**ABOUT THIS EXERCISE:** Skip the pictures. Copy all the rest of the records down exactly.

**EXERCISE DATA:**
───

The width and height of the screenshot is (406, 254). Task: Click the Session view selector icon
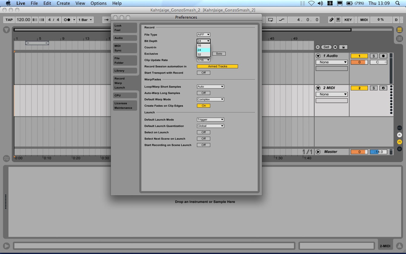(399, 38)
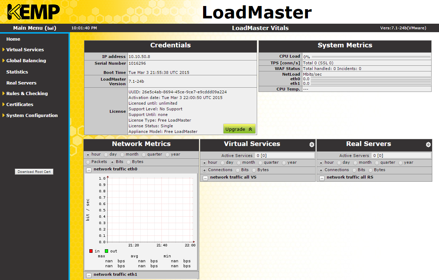Screen dimensions: 439x280
Task: Go to Real Servers in sidebar
Action: tap(21, 83)
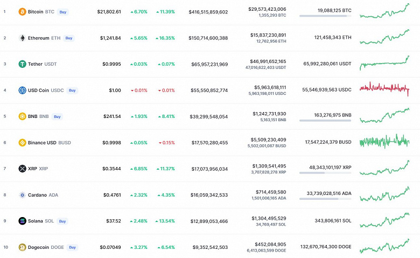Click the USD Coin blue logo
Image resolution: width=420 pixels, height=258 pixels.
[22, 90]
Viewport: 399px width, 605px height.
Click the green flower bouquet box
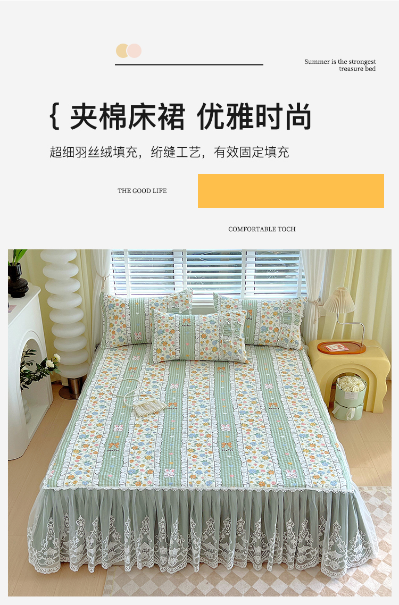[x=350, y=398]
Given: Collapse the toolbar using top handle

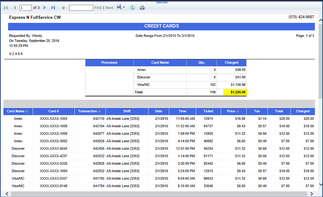Looking at the screenshot, I should pyautogui.click(x=161, y=1).
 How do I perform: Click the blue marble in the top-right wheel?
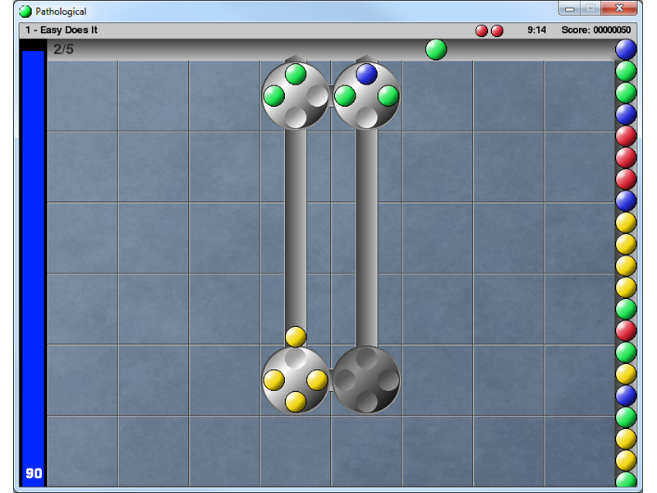tap(366, 74)
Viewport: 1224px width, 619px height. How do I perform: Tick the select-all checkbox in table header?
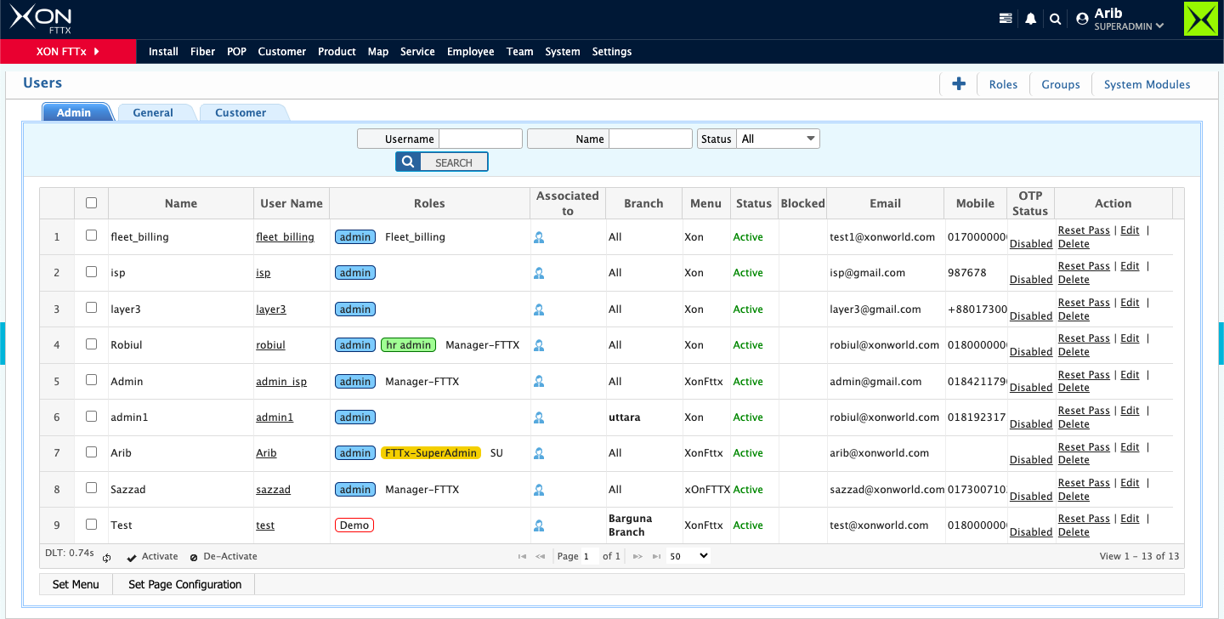pos(92,203)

───

**SOLUTION TO THIS PROBLEM:**
The width and height of the screenshot is (406, 254). Task: Click the Session view selector icon
(399, 38)
Screen dimensions: 439x280
Task: Go to Real Servers in sidebar
Action: tap(21, 83)
Click the USD Coin blue logo
Image resolution: width=420 pixels, height=258 pixels.
[22, 90]
Viewport: 399px width, 605px height.
Click the green flower bouquet box
[x=350, y=398]
Given: Collapse the toolbar using top handle

Looking at the screenshot, I should pyautogui.click(x=161, y=1).
 How do I perform: Click the blue marble in the top-right wheel?
tap(366, 74)
Viewport: 1224px width, 619px height. How do I perform: Tick the select-all checkbox in table header?
pos(92,203)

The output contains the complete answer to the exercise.